MINNEAPOLIS - A quick Google search and you'll find that millennials have ruined everything from brunch to vacation to the cereal industry.
This reporter made the mistake of asking on Facebook what comes to mind when you hear the word millennial. Yikes.
The answers were unflattering to say the least, abusive at their worst. So, we wanted to find out, are millennials really that bad? Or, do we all just have "get off my lawn" syndrome?
We went to Bridgeworks, the experts on generational dynamics. Millennial bashing, they say is a very real thing.
"Narcissistic, lazy, they love avocado toast, they're obsessed with their parents, they're afraid to do anything, they're impatient, they got trophies for everything, I mean the bashing is very real and for a large part its why millennials hate being called millennials," says Hannah Ubl.
Hannah and her coworker Phil Gwoke spend their days helping companies navigate the ups and downs of multiple generations in the workforce. Yes, millennials take a beating when it comes to the work ethic, but bashing the younger generation is nothing new.
"I think a big difference today is, 100 years ago when it was going on, there wasn't social media to broadcast and share those stories it in the way that it is today. The platform didn't exist," says Phil.
People often use the term millennial to refer to anyone younger, but think about this, millennials are specifically the group of folks born between 1981 and 1996. That means, this year, the oldest millennials will turn 37. That's not exactly a kid.
For what it's worth, this lazy, entitled, self-absorbed generation has accomplished a few things. They've even started a couple companies you use…like all the time. Facebook, Instagram and Pinterest? Started by millennials. Lyft, Spotify and Airbnb? Yes, also started by millennials. So, to lump everyone from a generation together is neither fair, nor accurate, and quite frankly, a disservice.
"When you're bashing one generation, whether it's kids these days, or old people can't change with the times, whatever the label is, it sets up for a toxic work environment," says Hannah.
The Greatest Generation called Boomers the "Me" generation. Generation X, they were the "slackers". Now we've dubbed millennials "entitled." On some level a part of each of those stereotypes is true but we are all products of our environment.
"We didn't have bike helmets and our parents rule was don't come home until the street lights come on, and we were left to make life happen on our own, and we did. We don't have an expectation that things should be easier than that because that's what we knew. The next generation, that grew up under a completely different set of experiences, is thinking hey someone's going to arrange these opportunities for me. If I don't like it they'll help me find something else I do like better instead. So, it's hard to blame or be upset when someone expects something they way that they've always known because that's their experience," says Phil.

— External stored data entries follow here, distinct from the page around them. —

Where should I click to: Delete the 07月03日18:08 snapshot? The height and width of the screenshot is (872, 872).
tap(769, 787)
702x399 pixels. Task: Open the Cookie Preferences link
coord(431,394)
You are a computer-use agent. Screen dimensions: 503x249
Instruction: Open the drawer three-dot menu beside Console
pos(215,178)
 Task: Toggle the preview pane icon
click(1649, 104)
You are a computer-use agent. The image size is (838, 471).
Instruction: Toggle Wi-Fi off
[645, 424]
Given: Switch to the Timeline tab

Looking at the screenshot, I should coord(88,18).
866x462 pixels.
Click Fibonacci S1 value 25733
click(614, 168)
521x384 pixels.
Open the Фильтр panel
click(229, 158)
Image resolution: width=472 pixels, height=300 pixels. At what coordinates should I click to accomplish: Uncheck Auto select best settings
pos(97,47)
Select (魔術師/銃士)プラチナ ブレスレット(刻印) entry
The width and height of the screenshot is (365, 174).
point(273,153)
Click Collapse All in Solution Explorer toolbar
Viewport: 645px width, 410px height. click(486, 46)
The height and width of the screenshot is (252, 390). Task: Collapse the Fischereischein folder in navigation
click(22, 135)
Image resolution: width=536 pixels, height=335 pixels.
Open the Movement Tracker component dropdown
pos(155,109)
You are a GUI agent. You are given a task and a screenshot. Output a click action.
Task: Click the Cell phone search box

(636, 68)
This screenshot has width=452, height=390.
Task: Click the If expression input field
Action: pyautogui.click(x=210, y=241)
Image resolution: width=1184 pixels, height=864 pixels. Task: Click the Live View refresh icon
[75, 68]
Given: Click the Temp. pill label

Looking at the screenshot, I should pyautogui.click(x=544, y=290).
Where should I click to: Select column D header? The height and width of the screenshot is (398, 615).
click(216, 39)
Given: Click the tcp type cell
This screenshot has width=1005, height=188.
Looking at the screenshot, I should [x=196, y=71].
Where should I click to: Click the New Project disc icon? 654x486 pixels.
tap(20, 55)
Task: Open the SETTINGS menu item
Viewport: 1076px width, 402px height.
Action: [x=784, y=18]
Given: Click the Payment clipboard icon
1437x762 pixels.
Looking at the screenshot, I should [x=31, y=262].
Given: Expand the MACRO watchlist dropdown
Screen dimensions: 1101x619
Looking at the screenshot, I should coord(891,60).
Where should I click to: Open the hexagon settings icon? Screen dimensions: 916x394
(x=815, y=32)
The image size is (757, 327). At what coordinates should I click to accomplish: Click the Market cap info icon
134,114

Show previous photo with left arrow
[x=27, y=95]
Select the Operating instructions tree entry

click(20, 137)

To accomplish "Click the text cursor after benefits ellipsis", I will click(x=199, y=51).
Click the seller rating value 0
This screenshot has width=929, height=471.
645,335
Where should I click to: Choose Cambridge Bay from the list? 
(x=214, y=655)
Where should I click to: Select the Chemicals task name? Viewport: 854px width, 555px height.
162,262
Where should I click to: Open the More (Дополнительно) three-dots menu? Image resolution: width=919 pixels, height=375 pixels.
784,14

So, when you say millennials are lazy and don't like to work, you can trace that back to an origin.
"Many millennials we talk to say their Boomer parents would say things to them like, "If you're going to work as long and as hard as I did you've got to do something that you love, you've got to do something that you're passionate about", and so there's a constant quest with many millennials we speak to be passionate about what they're doing every single day, and love what they do every single day," says Hannah.
Self-absorbed? Well, they grew up in an era of social media, where you had to create a brand or stand out to get noticed. That followed them into the workplace.
"There's this emphasis on in order to succeed I have to be unique or special in some way, but that's again how it can be misinterpreted, "Oh you unique snowflakes. You're this one person that's so different from everyone else", it's like aren't I supposed to think that in order to show I can differentiate myself in the workforce? It's just kind of a very interesting miscommunicated message in a way," says Hannah.
Millennials haven't ruined brunch, or vacations, or the cereal industry, they're just different than us. Just like we were different than all the generations before us. The avocado toast thing is very real though. Hannah admits to loving it.
"I actually do, it's so embarrassing," she says.
Also, true: 40% of millennials are parents, many own homes, they work hard, and they are just doing what every generation before them has done. Pave a new reality.
"No generation lives in a vacuum, I was shaped by my parents, and millennials were shaped by their parents, and as a parent now I'm messing up my kids. I'm creating that next reality," jokes Phil.